Poursuivez l'entretien sur la hausse du prix du tabac à la suite de sa dernière phrase.

## [BLOC DE TEXTE]
◆ ◆ ◆
Frédéric Rolland, le président des buralistes du Doubs et administrateur de la Confédération (mais aussi et avant tout patron d’un bar-tabac-presse aux Fins, 8 kilomètres de la frontière Suisse) réagit face à l’augmentation des prix du tabac en vigueur depuis ce 1er janvier, dans une longue interview à L’Est Républicain. Extraits …
L’Est Républicain : Le prix du tabac a augmenté en mai dernier et vous faites face à une nouvelle augmentation en ce début d’année. Quel est votre ressenti ?
Frédéric Roland : … Les buralistes, à force d’avoir des hausses comme ça, ne vendent plus de tabac. Tout ce qu’on a réussi à faire en faisant de grosses augmentations comme ça, c’est faire empirer le marché parallèle. J’ai, dans mon département du Doubs, des collègues buralistes qui ne savent plus quoi faire. Ils ne vendent plus de tabac …
L’Est Républicain : L’impact de cette hausse est donc déjà visible ?
Frédéric Roland : Carrément. C’est trop tôt pour chiffrer, mais il faut savoir qu’aujourd’hui, nous sommes à -10 % de vente de tabac. Nous avons refait des comparatifs entre 2022 et 2023 avec des collègues buralistes et nous observons que nous sommes dans la moyenne nationale. Et pour ce qui est du marché parallèle et de la fraude, je pense que l’on est sur une perte d’environ 50 %.
L’Est Républicain : Vous évoquez des buralistes qui ne savent plus quoi faire, quel est le sentiment qui prédomine chez vos collègues ?
Frédéric Roland : Un sentiment de lassitude. On a beau tirer des sonnettes d’alarme partout en alertant sur ce qu’il se passe, nous ne sommes pas écoutés. Nous l’avons été dans le sens où nous sommes en train de faire la Transformation dans nos magasins. Il faut se transformer, car, à un moment donné, on ne pourra pas vivre que de la vente de notre tabac.
L’Est Républicain : Quels sont vos souhaits face à cette situation ?
Frédéric Roland : On souhaiterait vendre un paquet de tabac qui soit à un prix équilibré, que les clients viennent chez nous et n’aillent pas à l’étranger parce que c’est moins cher. Une harmonisation européenne nous arrangerait pour que l’on vive de notre vrai métier qui est le tabac.
Certes, nous avons des collègues qui peuvent se diversifier et se transformer, mais les petits bureaux de tabac qui n’arrivent déjà pas à s’en sortir ne pourront pas le faire, car il faudra des investissements. À la longue, on est en train de faire un réseau de buralistes où il ne restera que les gros bureaux de tabac. Et les petits, ils vont mourir.
◆ ◆ ◆
## [EXTRAITS D'ENREGISTREMENTS]
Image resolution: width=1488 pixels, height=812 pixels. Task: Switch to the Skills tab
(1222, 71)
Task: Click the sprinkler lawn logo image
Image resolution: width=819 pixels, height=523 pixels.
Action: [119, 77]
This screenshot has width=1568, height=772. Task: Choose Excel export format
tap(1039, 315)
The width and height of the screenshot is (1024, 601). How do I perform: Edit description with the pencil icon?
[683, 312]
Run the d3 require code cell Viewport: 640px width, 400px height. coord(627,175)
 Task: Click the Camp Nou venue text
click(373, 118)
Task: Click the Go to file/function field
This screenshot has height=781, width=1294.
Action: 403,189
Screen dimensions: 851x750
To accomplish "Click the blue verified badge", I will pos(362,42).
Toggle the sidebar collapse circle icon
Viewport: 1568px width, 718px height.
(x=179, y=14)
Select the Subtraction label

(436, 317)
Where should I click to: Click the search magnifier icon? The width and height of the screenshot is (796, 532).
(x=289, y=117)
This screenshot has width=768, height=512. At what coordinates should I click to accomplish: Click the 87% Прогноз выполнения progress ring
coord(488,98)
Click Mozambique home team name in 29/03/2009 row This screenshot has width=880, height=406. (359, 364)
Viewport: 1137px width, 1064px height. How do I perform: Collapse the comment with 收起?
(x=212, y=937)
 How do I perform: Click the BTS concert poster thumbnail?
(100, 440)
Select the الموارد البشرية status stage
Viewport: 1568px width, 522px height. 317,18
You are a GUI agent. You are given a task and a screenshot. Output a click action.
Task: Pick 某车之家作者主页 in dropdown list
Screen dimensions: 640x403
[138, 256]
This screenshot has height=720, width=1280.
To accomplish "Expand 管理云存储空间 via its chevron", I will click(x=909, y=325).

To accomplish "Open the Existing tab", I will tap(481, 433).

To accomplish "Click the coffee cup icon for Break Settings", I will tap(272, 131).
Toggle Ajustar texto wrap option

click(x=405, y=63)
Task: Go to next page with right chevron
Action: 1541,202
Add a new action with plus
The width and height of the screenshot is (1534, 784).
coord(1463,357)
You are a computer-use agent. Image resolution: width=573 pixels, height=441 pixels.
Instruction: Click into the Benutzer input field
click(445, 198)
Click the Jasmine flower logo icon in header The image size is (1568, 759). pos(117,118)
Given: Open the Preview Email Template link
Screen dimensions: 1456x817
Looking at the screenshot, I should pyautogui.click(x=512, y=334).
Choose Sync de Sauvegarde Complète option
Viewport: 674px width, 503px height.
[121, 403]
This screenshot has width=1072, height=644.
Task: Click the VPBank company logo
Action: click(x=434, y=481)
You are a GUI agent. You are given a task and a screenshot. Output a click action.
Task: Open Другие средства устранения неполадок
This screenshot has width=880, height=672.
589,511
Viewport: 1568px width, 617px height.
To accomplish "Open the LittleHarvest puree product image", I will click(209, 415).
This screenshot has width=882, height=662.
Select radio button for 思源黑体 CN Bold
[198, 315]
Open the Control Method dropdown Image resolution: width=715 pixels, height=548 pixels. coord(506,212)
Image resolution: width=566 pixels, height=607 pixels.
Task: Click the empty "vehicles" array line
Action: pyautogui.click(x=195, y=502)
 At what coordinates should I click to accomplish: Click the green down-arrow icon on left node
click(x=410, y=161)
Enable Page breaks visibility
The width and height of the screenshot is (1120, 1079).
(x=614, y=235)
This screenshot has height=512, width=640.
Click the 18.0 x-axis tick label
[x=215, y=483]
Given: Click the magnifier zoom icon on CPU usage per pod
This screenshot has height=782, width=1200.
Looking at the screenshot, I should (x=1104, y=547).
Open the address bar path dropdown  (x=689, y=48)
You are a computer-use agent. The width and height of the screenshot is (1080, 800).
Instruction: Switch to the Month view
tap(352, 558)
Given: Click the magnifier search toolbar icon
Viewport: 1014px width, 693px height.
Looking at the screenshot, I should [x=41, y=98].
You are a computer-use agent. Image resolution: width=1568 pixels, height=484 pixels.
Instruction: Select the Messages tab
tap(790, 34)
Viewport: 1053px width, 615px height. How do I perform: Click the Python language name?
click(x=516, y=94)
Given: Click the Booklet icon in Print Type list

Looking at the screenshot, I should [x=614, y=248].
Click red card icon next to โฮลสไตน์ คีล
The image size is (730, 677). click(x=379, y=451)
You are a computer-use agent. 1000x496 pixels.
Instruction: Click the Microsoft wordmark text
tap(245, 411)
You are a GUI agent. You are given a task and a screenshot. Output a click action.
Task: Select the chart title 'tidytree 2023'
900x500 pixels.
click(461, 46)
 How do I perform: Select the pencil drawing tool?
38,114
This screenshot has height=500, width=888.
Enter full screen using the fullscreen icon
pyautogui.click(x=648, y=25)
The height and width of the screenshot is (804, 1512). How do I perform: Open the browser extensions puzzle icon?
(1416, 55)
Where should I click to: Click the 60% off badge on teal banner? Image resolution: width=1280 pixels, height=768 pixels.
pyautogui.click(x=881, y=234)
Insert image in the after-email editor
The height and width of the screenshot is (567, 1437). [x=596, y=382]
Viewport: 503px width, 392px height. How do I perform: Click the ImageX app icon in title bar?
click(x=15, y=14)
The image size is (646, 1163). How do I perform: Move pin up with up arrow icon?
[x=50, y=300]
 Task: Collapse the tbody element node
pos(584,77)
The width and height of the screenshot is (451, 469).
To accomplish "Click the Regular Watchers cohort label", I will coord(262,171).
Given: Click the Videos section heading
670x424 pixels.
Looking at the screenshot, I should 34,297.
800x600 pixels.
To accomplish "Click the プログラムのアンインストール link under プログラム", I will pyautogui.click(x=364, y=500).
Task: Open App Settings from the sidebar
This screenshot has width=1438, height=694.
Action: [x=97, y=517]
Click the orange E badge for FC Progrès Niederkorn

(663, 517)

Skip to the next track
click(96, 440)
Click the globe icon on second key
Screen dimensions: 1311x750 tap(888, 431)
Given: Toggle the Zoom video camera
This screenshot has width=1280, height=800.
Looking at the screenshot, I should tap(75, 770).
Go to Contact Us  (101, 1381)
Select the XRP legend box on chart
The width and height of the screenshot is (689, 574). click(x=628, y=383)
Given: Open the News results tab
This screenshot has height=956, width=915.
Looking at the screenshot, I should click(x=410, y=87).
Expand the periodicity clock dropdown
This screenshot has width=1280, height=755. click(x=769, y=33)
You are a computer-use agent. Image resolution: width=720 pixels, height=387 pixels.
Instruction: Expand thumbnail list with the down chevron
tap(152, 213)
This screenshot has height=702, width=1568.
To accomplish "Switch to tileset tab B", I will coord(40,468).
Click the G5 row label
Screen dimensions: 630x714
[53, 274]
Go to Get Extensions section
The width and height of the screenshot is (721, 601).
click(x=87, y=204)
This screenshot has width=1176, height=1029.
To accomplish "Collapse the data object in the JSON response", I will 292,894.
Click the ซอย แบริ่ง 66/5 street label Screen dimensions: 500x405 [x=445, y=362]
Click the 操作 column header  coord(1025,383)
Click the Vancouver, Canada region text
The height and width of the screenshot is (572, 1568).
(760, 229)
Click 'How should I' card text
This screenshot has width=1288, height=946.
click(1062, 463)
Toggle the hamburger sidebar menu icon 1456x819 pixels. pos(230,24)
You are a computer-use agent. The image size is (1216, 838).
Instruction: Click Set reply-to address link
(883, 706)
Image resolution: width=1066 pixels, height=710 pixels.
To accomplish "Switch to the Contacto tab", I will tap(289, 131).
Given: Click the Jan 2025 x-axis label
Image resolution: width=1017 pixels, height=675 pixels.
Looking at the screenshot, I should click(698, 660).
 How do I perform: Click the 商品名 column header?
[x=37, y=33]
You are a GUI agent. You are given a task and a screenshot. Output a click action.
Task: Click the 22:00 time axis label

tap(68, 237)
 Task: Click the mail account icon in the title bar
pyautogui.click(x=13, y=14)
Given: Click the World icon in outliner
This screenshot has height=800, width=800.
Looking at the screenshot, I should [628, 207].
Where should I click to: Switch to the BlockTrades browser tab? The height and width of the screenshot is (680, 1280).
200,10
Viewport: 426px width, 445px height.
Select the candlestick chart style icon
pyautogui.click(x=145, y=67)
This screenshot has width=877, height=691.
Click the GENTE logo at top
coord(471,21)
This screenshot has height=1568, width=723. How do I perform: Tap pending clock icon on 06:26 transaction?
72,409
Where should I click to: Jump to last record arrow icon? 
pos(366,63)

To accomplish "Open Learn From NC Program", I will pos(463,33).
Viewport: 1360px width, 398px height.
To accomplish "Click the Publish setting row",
◆ ◆ ◆
## [ZONE DE RÉPONSE]
L’Est Républicain : Vous pensez donc que l’harmonisation (européenne) est la meilleure solution ?
Frédéric Roland : Oui, nous avons toujours prôné ça. On l’a bien vu durant le Covid quand les frontières étaient fermées. Nous n’avons jamais vendu autant de tabac en France, car les gens ne pouvaient plus sortir. Aujourd’hui, si tout le monde est au même tarif, les gens n’iront pas en Allemagne, au Luxembourg ou encore en Espagne pour acheter leur tabac. Ils iront dans le tabac le plus proche de chez eux. Si on a une harmonisation et un gel de la fiscalité et qu’on dit stop aux augmentations, ça ira mieux.
L’Est Républicain : En Suisse, le prix du paquet de cigarettes avoisine les 8 francs, soit environ 8,50 euros. Pensez-vous que les consommateurs vont davantage acheter leur tabac là-bas ?
Frédéric Roland : Bien sûr. Moi qui possède un bar-tabac à 8 kilomètres de la frontière, je vois bien que sur le comptoir, nous avons des paquets de couleur qui viennent de l’étranger et donc de la Suisse. On est sur 4, voire 5 euros de différence rien que sur les cigarettes, et sur le tabac à rouler, cette différence est d’autant plus importante.
L’Est Républicain : Pensez-vous qu’une taxe spécifique devrait être appliquée pour ceux qui ramènent du tabac de Suisse en France ?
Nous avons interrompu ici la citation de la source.